La Nortena Taqueria and Mexican Grill is a great introduction to the North Charleston ethnic food scene. It's bright, expansive and has a decor that will be familiar to many diners used to Mexican “combination platter” restaurants, but this spot goes beyond chimichangas and refried beans to offer lingua tacos, ceviche and tacos al Pastor on the menu. But when it comes to North Charleston ethnic eats, La Nortena is just the beginning.

“Basically, it's almost cliche, but I've explored this area like food travelers Anthony Bourdain or Andrew Zimmern, driving around and looking for happy accidents,” said Paul Cheney, a food photographer and something of a local ethnic food expert. “You can walk in a place, and it looks scary, and you're thinking that maybe you won't stay, and then if you look back in the kitchen, you see someone's grandmother cooking something like a Nicaraguan pork chop. The majority of my favorite restaurants are like this.”

Cheney sees this exploration as a serious hobby, from touting the broth at Phuong Vietnamese to sharing his knowledge of the quesadillas at El Chapin Centro Americano on Remount Road. He's built a map for himself with 30-plus pins and photographed a lot of these proprietors, and he said that “this area is full of places in plain sight.”

Although the options are full of Central and South American eateries and Asian specialties, look hard and you can find flavors from other regions as well. For instance, The Codfather, a petite spot on Reynolds Avenue, offers a taste from “off” with mushy peas and fish and chips inspired by Great Britain. It's all about tasting something new, a flavor you didn't know you even liked because you didn't know it existed, and that can go for everything from mushy peas to bubble tea.

If eating out sparks your culinary creativity, you can combine dinner with grocery shopping and take something home for your own kitchen inspiration. Stores such as Bombay Bazaar, Jerusalem Market and H&L Market offer meal or snacks as well as packaged goods, and expanding your pantry while exploring these aisles is also a great way to connect to the larger community.

While North Charleston is very welcoming to new restaurant ventures and cuisines, the Lowcountry has a strong culinary tradition of its own, and that comes through in comfort food restaurants. Family and tradition are strong in the food here, and that's worth exploring, too.

Fratello's Italian Tavern, which is a beloved and comfortable restaurant in Park Circle, is consistently good, and for many of its diners, feels like visiting family, since the staff is friendly and the owners are usually in the building. The crowds respond to the workers as well as the food, and it's often hard to find a table without reservations.
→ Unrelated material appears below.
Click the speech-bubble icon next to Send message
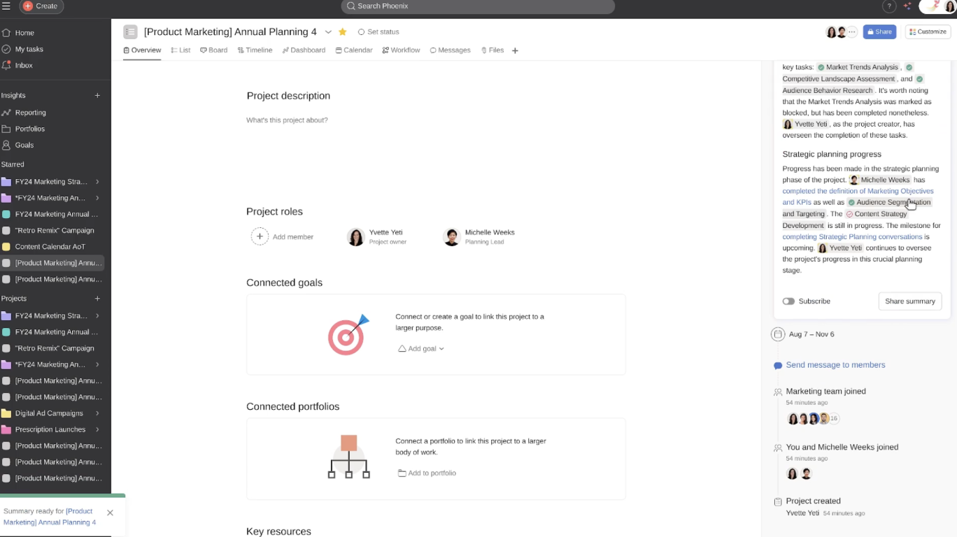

The crowds also congregate at Nigel's Good Food, one of the “still” hidden meat-and-three gems of the city. With close to 300 reviews on TripAdvisor, though, the word is getting out on this spot. Go for banana pudding, Geechie wings, collard greens and, of course, chef Nigel Drayton's inside-out version of a chicken pot pie — chicken and biscuits.
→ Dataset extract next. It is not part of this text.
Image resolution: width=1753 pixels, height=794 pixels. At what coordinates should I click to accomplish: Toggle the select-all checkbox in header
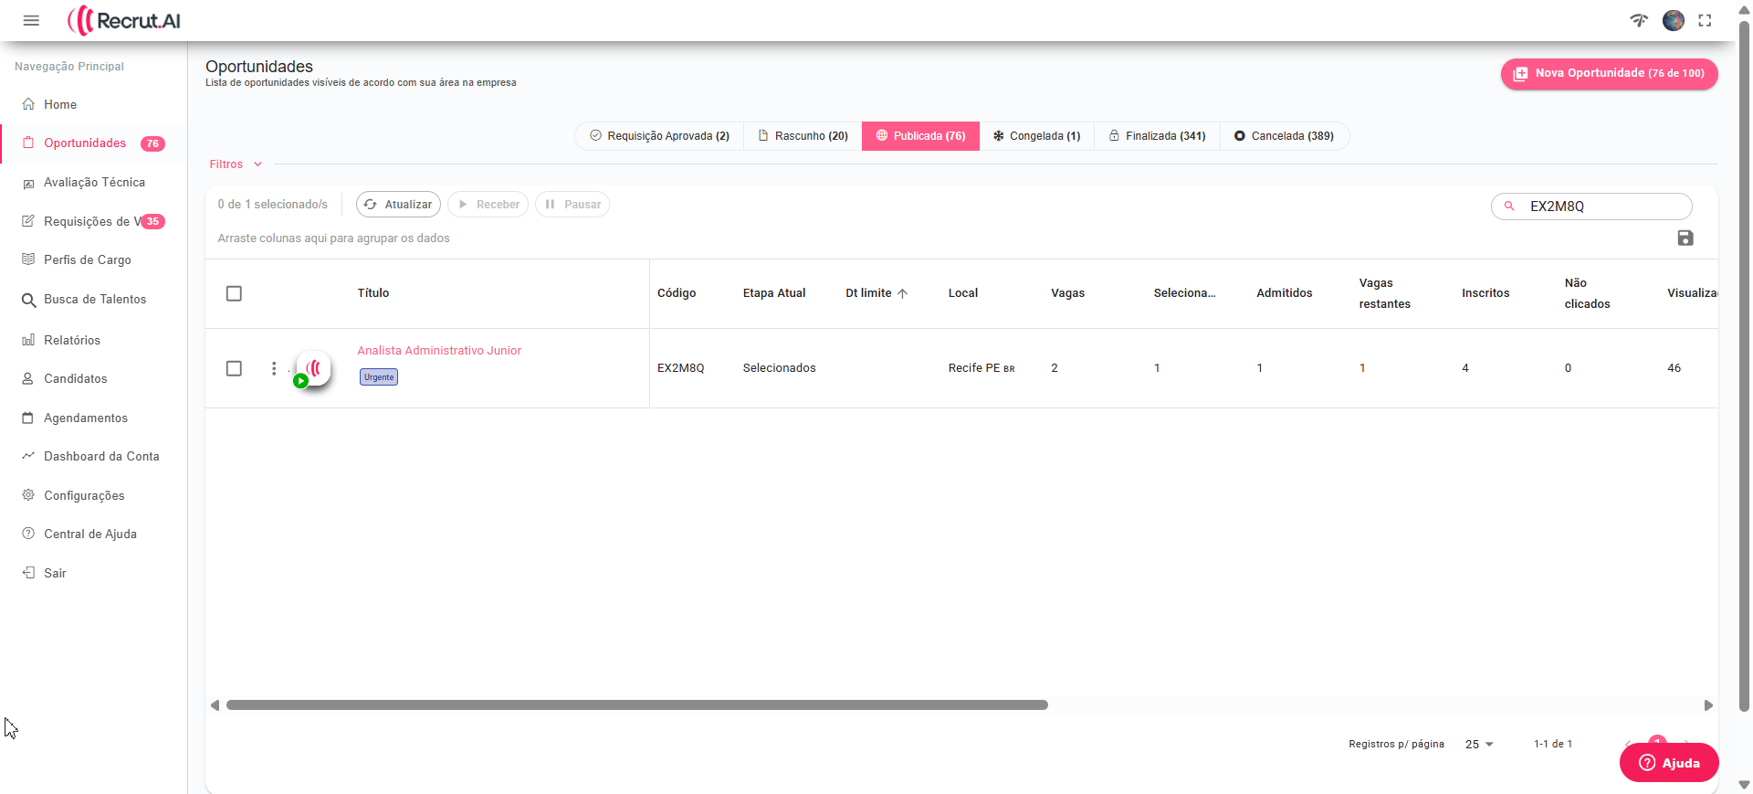(234, 293)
But of all the comfort food that North Charleston offers, Bertha's Kitchen might be the most well-known. Featured in multiple publications, including “Garden & Gun,” this restaurant is a haven for people looking for a comfort food fix.

“Bertha's is one of my favorite day-off places,” said chef Forrest Parker of the Old Village Post House in Mount Pleasant. Parker, a 2016 South Carolina Chef Ambassador, has a secret to ordering: “Whatever looks good. I love what the sisters are doing there. But if I'd have to suggest, that okra soup is pretty special, and with a piece of cornbread, it's hard to beat.”

That sentiment goes for the evolving North Charleston food scene, with the promise of diversity, a good foundation and plenty of progressive ideas. And the best way to learn all that is to take a bite.